Speaker
Description
Finding the answers to the long-standing questions, such as, emergence of mass and spin of the proton from partons, saturation of gluon density, and gluon momentum distribution inside the proton and nuclei, motivated the EIC [1] under construction at Brookhaven National Laboratory, USA. The first EIC detector, ePIC (electron Proton-Ion Collision experiment), consists of a central barrel detector, as well as extensive beamline detectors in the outgoing electron (far-backward) and hadron (far-forward) beam directions. The far-forward (FF) detectors include Roman pots, which are placed inside vacuum and are intended to detect protons and ions scattered at very small angles (~ 5 mrad) in the forward direction, at ~30 m downstream from the interaction point. The main goal of the FF detectors is to tag exclusive and diffractive events and to reconstruct their transverse momentum with a resolution of ~ 10 MeV/c. This is obtained relying on a new generation of 4D tracking sensors, pixelated AC-LGADs (capacitively-coupled Low-Gain Avalanche Diode, pixel of 500x500 $\mu$m$^2$) [2][3] capable of providing the required spatial (less than 50 $\mu$m from charge sharing among neighboring pixels) and timing (~ 30 ps) resolutions. To read-out these novel LGADs exploiting their charge sharing capability, an optimized read-out large scale chip, EICROC (32x32 pads), is being designed at OMEGA. The first ASIC prototype, EICROC0_v0 (4x4 pads) [5], is a system-on-chip with analog and digital processing including for each of the 16 channels a fast low-noise trans-impedance preamplifier, followed by two paths: a fast path with a discriminator connected to a 10-bit Time-to-Digital Converter (CEA/Irfu) for time measurement (ToA) with a 25 ps accuracy; and a slow path with shaper connected to an 8-bit 40 MHz successive approximation Analog-to-Digital Converter (AGH Krakow) providing amplitudes. The performance results obtained at IJCLab with pixelated AC-LGAD sensors read out by the EICROC0_v0 ASIC, including preamplifier response and digital data from the TDC and ADC, will be presented. These results rely on measurements performed using the internal charge injection system, a beta source, and an infrared laser. Special emphasis will be placed on quantifying the charge-sharing ratio between adjacent pixels, together with evaluating the timing and spatial resolutions achievable with the EICROC0_v0 ASIC
Acknowledgement:
This work is benefitting from support from the French Agence Nationale de la Recherche (ANR), under grant ANR-24-CE31-5571 (project ROAD_4_EIC).
References:
[1] R. Abdul Khalek et al., “Science Requirements and Detector Concepts for the Electron-Ion Collider: EIC Yellow Report”, Nucl. Phys. A 1026 (2022).

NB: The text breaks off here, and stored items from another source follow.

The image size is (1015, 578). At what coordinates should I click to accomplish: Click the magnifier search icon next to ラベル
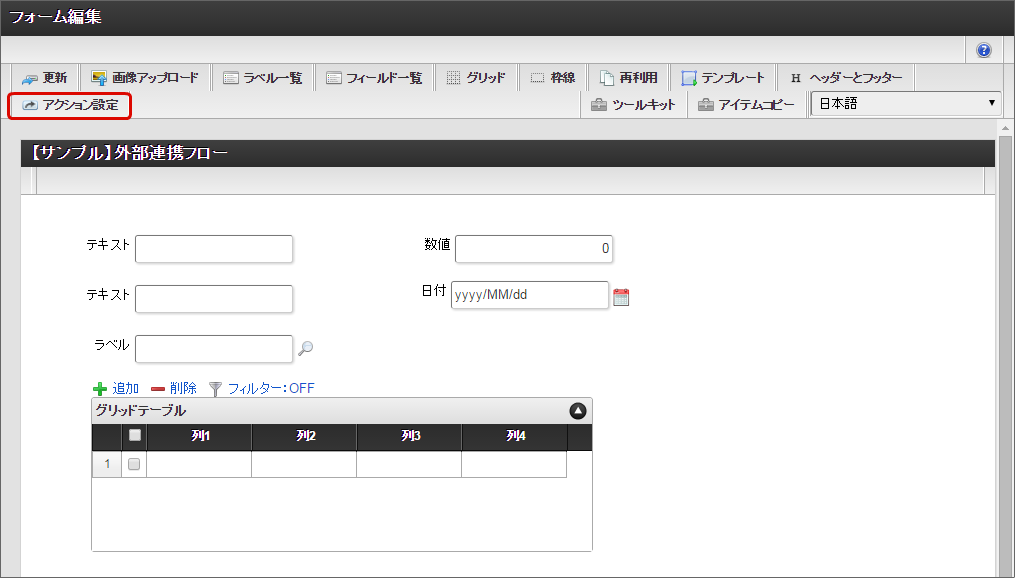[x=306, y=348]
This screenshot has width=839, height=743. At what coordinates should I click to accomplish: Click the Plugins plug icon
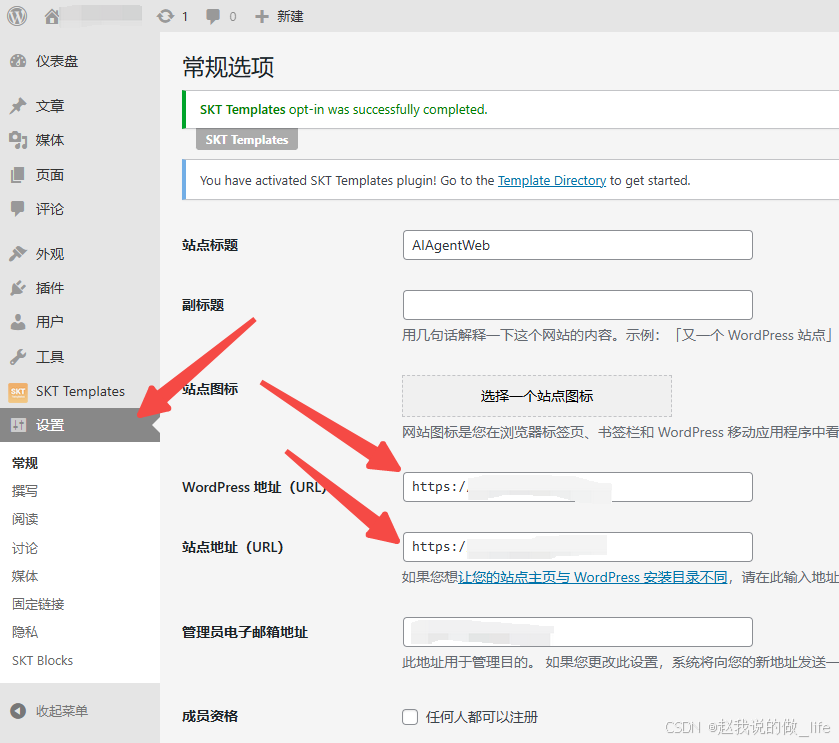pos(18,288)
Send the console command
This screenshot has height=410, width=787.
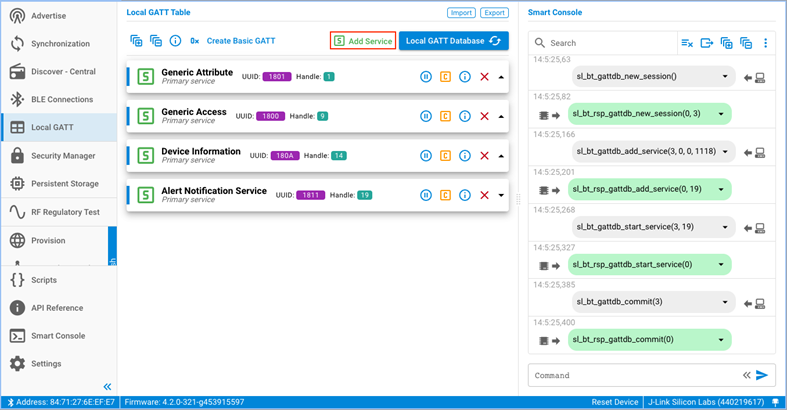(762, 375)
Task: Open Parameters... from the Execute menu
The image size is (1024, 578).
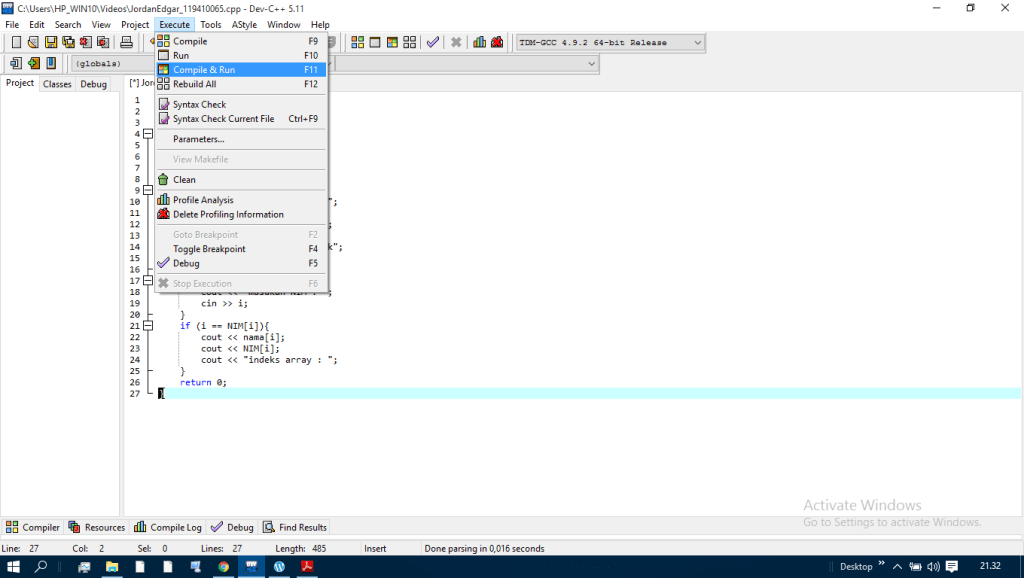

[2] G. Giacomini et al., “Fabrication and performance of AC-coupled LGADs”, JINST 14 (2019), P09004.
[3] S. Kita et al., “Optimization of capacitively coupled Low Gain Avalanche Diode (AC-LGAD) sensors for precise time and spatial resolution”, NIM A 1048 (2023) 168009.
[4] A. Verplancke et al., “EICROC: an ASIC to read-out the AC-LGAD sensors for the Electron-Ion Collider (EIC)”, contribution to the proceedings of the Topical Workshop on Electronics for Particle Physics, Sept. 30th – Oct. 04th, 2024, Glasgow, UK, JINST 20 C04014.